[WHAT YOU ARE ASKED TO DO]
Here the job is to restate every entry word for word.

[SUPPLIED RECORDS]
· · · ·
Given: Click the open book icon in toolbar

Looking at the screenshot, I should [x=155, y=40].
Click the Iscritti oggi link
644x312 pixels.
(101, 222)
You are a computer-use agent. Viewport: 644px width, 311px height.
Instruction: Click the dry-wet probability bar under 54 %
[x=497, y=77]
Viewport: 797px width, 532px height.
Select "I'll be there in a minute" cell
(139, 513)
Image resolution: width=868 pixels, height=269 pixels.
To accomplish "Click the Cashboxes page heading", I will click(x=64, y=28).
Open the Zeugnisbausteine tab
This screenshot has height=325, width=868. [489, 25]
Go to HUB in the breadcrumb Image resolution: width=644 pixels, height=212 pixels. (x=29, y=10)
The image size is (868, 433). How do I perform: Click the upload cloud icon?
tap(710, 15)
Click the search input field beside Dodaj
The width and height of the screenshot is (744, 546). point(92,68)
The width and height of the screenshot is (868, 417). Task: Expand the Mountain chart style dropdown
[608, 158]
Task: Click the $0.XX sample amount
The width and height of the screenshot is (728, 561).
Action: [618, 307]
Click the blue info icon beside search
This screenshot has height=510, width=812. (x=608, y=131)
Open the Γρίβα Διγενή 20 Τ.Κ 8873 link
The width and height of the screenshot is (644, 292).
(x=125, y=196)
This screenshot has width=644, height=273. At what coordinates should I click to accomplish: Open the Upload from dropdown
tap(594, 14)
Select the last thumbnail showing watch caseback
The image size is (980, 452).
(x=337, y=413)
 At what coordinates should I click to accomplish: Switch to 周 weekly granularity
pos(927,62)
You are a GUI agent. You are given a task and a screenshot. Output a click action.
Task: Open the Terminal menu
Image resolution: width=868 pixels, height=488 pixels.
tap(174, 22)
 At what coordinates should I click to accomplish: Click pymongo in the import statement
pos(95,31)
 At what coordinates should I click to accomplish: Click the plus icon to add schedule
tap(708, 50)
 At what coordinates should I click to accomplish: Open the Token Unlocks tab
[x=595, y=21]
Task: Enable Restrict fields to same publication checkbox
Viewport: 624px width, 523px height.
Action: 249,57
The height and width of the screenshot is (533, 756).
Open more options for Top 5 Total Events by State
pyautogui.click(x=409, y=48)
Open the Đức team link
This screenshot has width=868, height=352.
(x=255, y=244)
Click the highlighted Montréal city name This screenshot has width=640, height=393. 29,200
· · · ·
[WORKED SOLUTION]
Given: Click the open book icon in toolbar

Looking at the screenshot, I should [x=155, y=40].
Click the Iscritti oggi link
644x312 pixels.
(101, 222)
You are a computer-use agent. Viewport: 644px width, 311px height.
Instruction: Click the dry-wet probability bar under 54 %
[x=497, y=77]
Viewport: 797px width, 532px height.
Select "I'll be there in a minute" cell
(139, 513)
Image resolution: width=868 pixels, height=269 pixels.
To accomplish "Click the Cashboxes page heading", I will click(x=64, y=28).
Open the Zeugnisbausteine tab
This screenshot has height=325, width=868. [489, 25]
Go to HUB in the breadcrumb Image resolution: width=644 pixels, height=212 pixels. (x=29, y=10)
The image size is (868, 433). How do I perform: Click the upload cloud icon?
tap(710, 15)
Click the search input field beside Dodaj
The width and height of the screenshot is (744, 546). point(92,68)
The width and height of the screenshot is (868, 417). Task: Expand the Mountain chart style dropdown
[608, 158]
Task: Click the $0.XX sample amount
The width and height of the screenshot is (728, 561).
Action: [618, 307]
Click the blue info icon beside search
This screenshot has height=510, width=812. (x=608, y=131)
Open the Γρίβα Διγενή 20 Τ.Κ 8873 link
The width and height of the screenshot is (644, 292).
(x=125, y=196)
This screenshot has width=644, height=273. At what coordinates should I click to accomplish: Open the Upload from dropdown
tap(594, 14)
Select the last thumbnail showing watch caseback
The image size is (980, 452).
(x=337, y=413)
 At what coordinates should I click to accomplish: Switch to 周 weekly granularity
pos(927,62)
You are a GUI agent. You are given a task and a screenshot. Output a click action.
Task: Open the Terminal menu
Image resolution: width=868 pixels, height=488 pixels.
tap(174, 22)
 At what coordinates should I click to accomplish: Click pymongo in the import statement
pos(95,31)
 At what coordinates should I click to accomplish: Click the plus icon to add schedule
tap(708, 50)
 At what coordinates should I click to accomplish: Open the Token Unlocks tab
[x=595, y=21]
Task: Enable Restrict fields to same publication checkbox
Viewport: 624px width, 523px height.
Action: 249,57
The height and width of the screenshot is (533, 756).
Open more options for Top 5 Total Events by State
pyautogui.click(x=409, y=48)
Open the Đức team link
This screenshot has width=868, height=352.
(x=255, y=244)
Click the highlighted Montréal city name This screenshot has width=640, height=393. 29,200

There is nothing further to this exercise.